Seasonal Allergic Rhinitis (Hay Fever)

~ By Ken Cohen, MD, FACP, Chief Medical Officer ~

Hay FeverSoon the pine pollen will be coating the cars in the morning. Certain individuals among us will greet the pollen with fits of sneezing, runny nose and itchy, watery eyes. Then there are those who do well until August when the grasses dry out and the wind starts blowing. Both of these scenarios define seasonal allergic rhinitis and allergic conjunctivitis. Some less than lucky individuals will react to both pollens and grasses!

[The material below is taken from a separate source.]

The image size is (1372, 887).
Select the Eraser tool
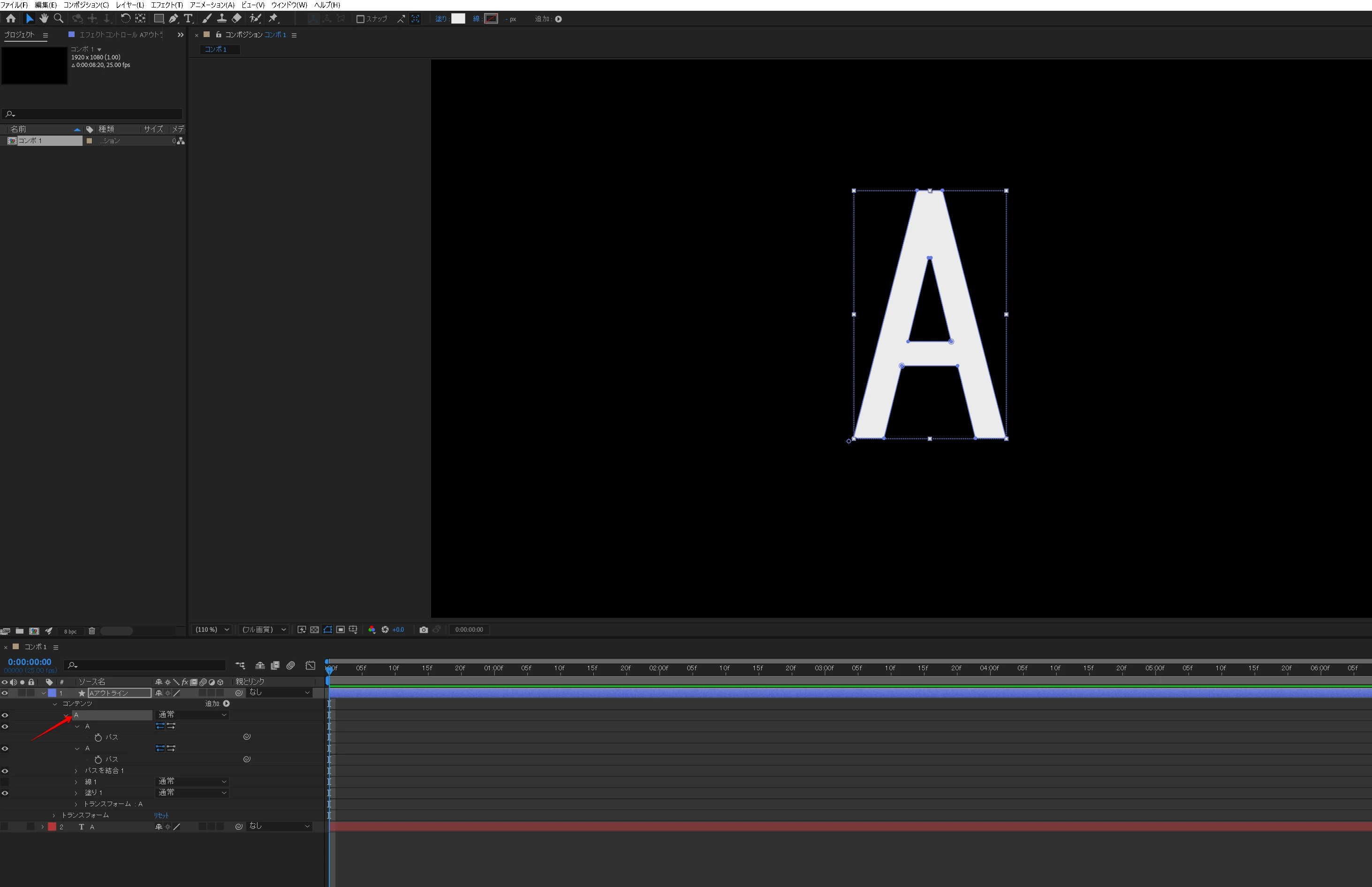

Fortunately, the first line treatments are now all available as inexpensive generics that are available over the counter. For those with only occasional eye and sinus symptoms, an antihistamine is all that may be needed. Of the common antihistamines, Claritin (loratadine) and Allegra (fexofenadine) are less sedating, while Zyrtec (cetirizine) is stronger but is more sedating. Most of the older antihistamines such as Benadryl are no longer used due to a high incidence of sedation. For those only experiencing eye allergies, antihistamine eye drops work well. The “get the red out” drops should be avoided for long term use as they result in rebound redness similar to certain nasal sprays causing rebound congestion.

When symptoms occur on a daily basis, suppressing the allergic response works better than just treating the symptoms with an antihistamine. The most effective medications for this are the nasal steroid sprays, such as Flonase (fluticasone). After a couple of weeks of use, both nasal and eye symptoms usually are much improved, although antihistamines can still be used for breakthrough symptoms. When the OTC’s aren’t strong enough, there are prescription medications available. Also, now available are allergy “desensitization” drops given under the tongue once daily which appear to be as effective as the older allergy shots. Inflammation from allergies can ruin the summer and cause fatigue in addition to the above symptoms so the key message is take action, not refuge!